İyiydi aslında böyle!
Bir telefonda…
Başkan adayı karşında…
Say sayabildiğin kadar ne istediğini.
Yahut da şikayetlerini...
Şikayetlerin mevcut başkandansa daha da iyi…
Karşılıklı…
Saydır saydırabildiğin kadar.
Atış serbest yani.
***
Bir tanıdık, seçim öncesi başkanı aramış.
Başkanın kendi telefon numarasını…
Telefon numarasını ona mahalle kahvesinden biri vermiş.
Yemin etmiş.
“Başkanın kendi numarası, telefonu kendi açıyor,” demiş.
Bizimki de denemek için numarayı aramış.
Gerçekten de başkan açmış telefonu.
Kimse inanmadı.
Telefon numarasını kendisine veren gibi o da bize yemin etti.
“Başkanın kendisiydi,” dedi.
“İnanılmaz ama gerçek!” diye de ekledi.
Yine de,
“Nereden biliyorsun karşındakinin başkan olduğunu?” diyenler oldu.
“Sesi başkanın sesiydi!” dedi.
“Yapay zekadır o! Artık öyle bir şey varmış. Aradığın kişinin sesiyle konuşuyormuş karşında.”
Falan filan, dendikten sonra herkes ikna oldu sonunda, vatandaşın telefonlarıyla başkanın birebir ilgilendiğine.
Birçok aday da seçim propagandasında öyle demişti zaten.
“Bir telefon kadar yakınım size. Gece gündüz demeden, her zaman arayabilirsiniz beni! Siz hemşerilerime hizmet için varım ben! Ben sizin başkan adayınızım! Seçildikten sonra da hiç kimsenin değil, sizin belediye başkanınız olacağım...”
***
İsmet İnönü zamanında, buna inanan bir grup vatandaş seçim sonrası, seçtikleri Milletvekilini ziyarete gitmiş.
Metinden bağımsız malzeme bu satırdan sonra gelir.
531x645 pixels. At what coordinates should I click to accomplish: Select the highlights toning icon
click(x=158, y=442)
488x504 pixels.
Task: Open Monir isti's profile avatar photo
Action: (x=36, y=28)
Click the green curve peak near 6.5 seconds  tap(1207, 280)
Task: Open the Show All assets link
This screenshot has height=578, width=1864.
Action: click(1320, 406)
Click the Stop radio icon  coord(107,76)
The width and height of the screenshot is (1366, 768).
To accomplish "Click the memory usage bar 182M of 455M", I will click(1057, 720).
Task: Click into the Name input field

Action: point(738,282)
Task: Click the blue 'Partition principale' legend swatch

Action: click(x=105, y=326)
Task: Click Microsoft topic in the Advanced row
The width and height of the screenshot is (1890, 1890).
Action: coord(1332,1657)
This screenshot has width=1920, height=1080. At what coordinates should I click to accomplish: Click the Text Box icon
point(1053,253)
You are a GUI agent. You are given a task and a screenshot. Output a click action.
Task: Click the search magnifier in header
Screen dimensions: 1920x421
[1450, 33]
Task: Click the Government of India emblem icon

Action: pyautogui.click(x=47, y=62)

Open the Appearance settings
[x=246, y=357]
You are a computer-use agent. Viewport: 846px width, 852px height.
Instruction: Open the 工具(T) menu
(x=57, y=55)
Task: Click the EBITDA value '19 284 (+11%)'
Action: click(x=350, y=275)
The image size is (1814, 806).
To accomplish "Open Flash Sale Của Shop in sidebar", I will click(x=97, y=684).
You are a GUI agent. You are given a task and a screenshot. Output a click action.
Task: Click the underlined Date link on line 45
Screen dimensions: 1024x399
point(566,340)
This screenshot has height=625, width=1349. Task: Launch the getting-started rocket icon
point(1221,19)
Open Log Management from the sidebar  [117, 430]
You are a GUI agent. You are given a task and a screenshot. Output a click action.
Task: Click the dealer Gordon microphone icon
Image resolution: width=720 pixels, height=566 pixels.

Hem vekillerini ziyaret edecekler hem de vekillerine vaatlerini hatırlatıp maruzatlarını bildirecekler.
Meclise git gel…
Mecliste bulamayınca vekillerini, evine gitmişler.
Vekilin eşi açmış kapıyı.
“Vekilimizi göreceğiz,” demişler.
Vekil içeriden seslenmiş:
“Nedir bu gürültü sabah sabah!”
“Sayın vekilim…”
“Ben sizin vekiliniz değilim, evlerinize gidin; ben İsmet Paşa’nın vekiliyim!”
***
Seçim bitti, ne olacak şimdi?
Bizim mahalleli de seçime bir hafta kala mahallede, ağır iş makineleriyle harala gürele başlayan yol çalışmasının ne olacağını merak ediyor.
Soruyorlar,
“Yol çalışmasına devam edilir mi?” diye.
“Nereden bileyim ben!” diyemezsin.
Yazı yazıyoruz ya, her şeyi bildiğimiz zannediliyor.
“Başkanı arayıp kendisine sorabilirsiniz,” dedim.
“Telefon numarasını vereyim mi?” diye de ekledim.
Bir de şimdi arayın bakalım, telefonu kim açacak?